Twitter has been abuzz with talk about the 2020 United States Census. Particularly the microdata. Upzone New Jersey’s tweet gained a bunch of traction last week, and it was one of several which made the rounds on my timeline.
Most people were pointing to a post by IPUMS outlining how differential privacy was going to change the released census microdata. The IPUMS post is alarming. The claims that the block-level data is unfit for basic research is scary. Having been both a researcher using data and an employee of a data collection group I take this with a grain of salt.
There are two groups at play here: researchers and data collectors. Each has its own biases. In a perfect world, a data collection group would like to share the data they collected with nobody. On the flip side, the perfect world of many researchers is one where they get raw versions of everything to minimize uncontrollable biases. Neither of these two groups should be taken at face value. I personally find both camps’ arguments to be lacking.
Twitter is the favored hangout of researchers procrastinating on their work and advertising their newest papers. There are some people who have a background in data collection, but they are a vast minority. The discussion on Twitter, therefore, reflects their point of view. That point of view has some flaws.
For four and a half years I answered emails from data users from all over the world who used geographic data from The DHS Program.1 Like the census, our data was subject to various means to prevent the identification of our respondents. Every day, I would get an email from a researcher asking me for access to the deanonymized data. Even when I told them no, I was routinely asked to make an exception in our policy for them. The more creative researchers tried to find ways for them to get the data and protect confidentiality at the same time. At its core, the researchers who did not accept my no, from BA students at small colleges to professors at prestigious world-renowned universities, believed that their research project was extremely important and would outweigh any confidentiality issues.
I see similar parallels to my experience in watching American researchers get told no due to confidentiality by the Census Bureau for the first time. The number of people who are saying something to the effect of “forget confidentiality, I need to work on my next paper” on Twitter is striking and saddening.
Data collection groups
If you have never worked on the inside of a group that collects confidential data, it is hard to describe the bunker mentality. There is an element of fear of someone finding a reverse your data anonymization procedure your data that underpins quite a few decisions.
What also leads to fear is that you know your data better than anyone in the world. The risk assessment that the Census Bureau comes from an internal red team who was able to rebuild the raw census data. Reasonable people should be skeptical of this argument. I am one of the 10-30 people in the world who could try to reverse The DHS Program’s displacement procedure with some success because of how well I know how it works.2 Naturally, I am going to be able to think of more possible attacks than anyone outside of the data collection group.
Also, the Census Bureau holds all of the cards here. Anyone can try to deanonymize the census. The Census Bureau is under no obligation to confirm if that group is onto something. A steely silence to anyone who claims to reverse the census anonymization procedure is the best response.

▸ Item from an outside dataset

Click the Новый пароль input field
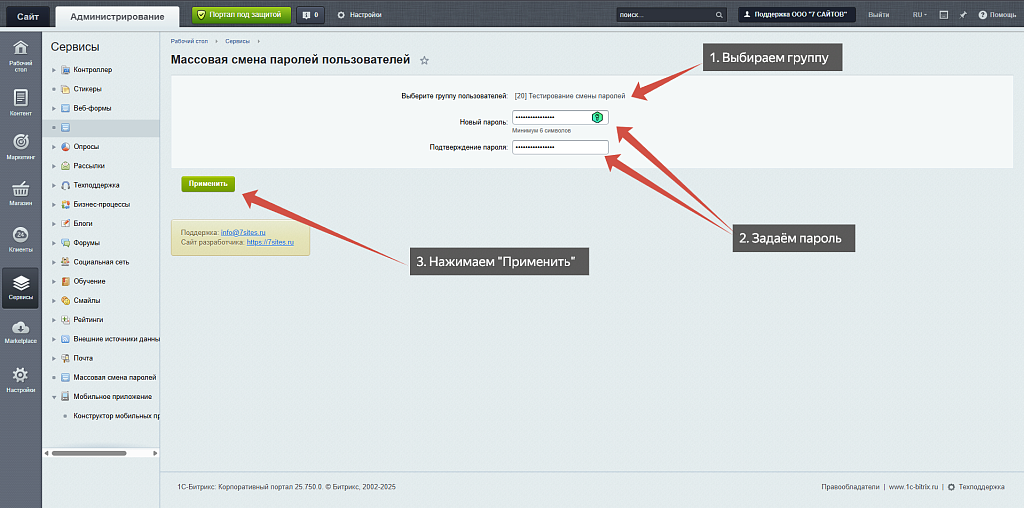This screenshot has width=1024, height=508. (x=550, y=118)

None of the data that the decennial census collects is all that sensitive
If you listen to the stories that the Census Bureau spins, the census decennial data can be used for all sorts of evil things if the raw tabulations were ever released. The problem with their argument is that it does not hold much water. One of the reasons why is that the census just does not collect that sensitive of information in the scheme of things.
The Census Bureau’s decennial census only collects the following data
That is it. The long-form census has been a thing of the past for decades and has been replaced by the American Community Survey. Compared to The DHS Program, which collects sensitive information such as the number of sexual partners a person has had, age of first sex, HIV status, FGC prevalence, etc., the census is small potatoes.
If the argument that was going on was over the American Community Survey I might accept that there were risks. The more data points you have on a person, the easier it is to figure out who it is. Plus, information such as wages is much more unique compared to ethnicity.
Weighing everything, I am of the belief that the current approach that the Census Bureau is lacking and that they should release more data. If the Census Bureau is truly of the belief that census blocks are too small in some cases, they should not release any block-level data. Instead, here are two ways to release some of the block-level data to help researchers while protecting confidentiality.
Currently, the census blocks are created by taking the lowest level administrative boundaries in a state (normally the municipalities) and then dicing them by a series of TIGER Line files: roads, rivers, railroads, etc. This leads to a patchwork of tiny polygons. Some of which have no population and will never have population. To combat this, blocks could be replaced by what I am going to call big blocks.
The idea of big blocks is that there is some mysterious number, let’s call it K, which will hide all of the people. The Census Bureau could just merge together contiguous blocks until every single polygon has at least K people. An upside of this approach is that in urban areas, the K value is probably right around the size of a block or two. To urban researchers, this would be just as useful as the pre-2010 blocks. Everyone using the data would be able to trust that the data that they are using is accurate. It just might have worse spatial fidelity.
A displacement approach
Another option would be to take a 10% sample of the census blocks within each census tract or county and release that data. You could not release that data just as it is if you thought it had confidentiality problems. So, you could take the center point of each of the selected blocks and move it a bit. This would allow researchers to get a picture of what is happening on the ground without releasing everything.
There are a couple of ways of doing this. If there was an established K value for the decennial census, then you could move the point within an area of that population. If that requires too much computation, then you could move the point a set distance based on some conditions while respecting some boundaries.
I have not worked for The DHS Program since September and I do not speak for them. Everything here is my thoughts alone.
No, I am not going to tell you how I might go about doing it. Please go away.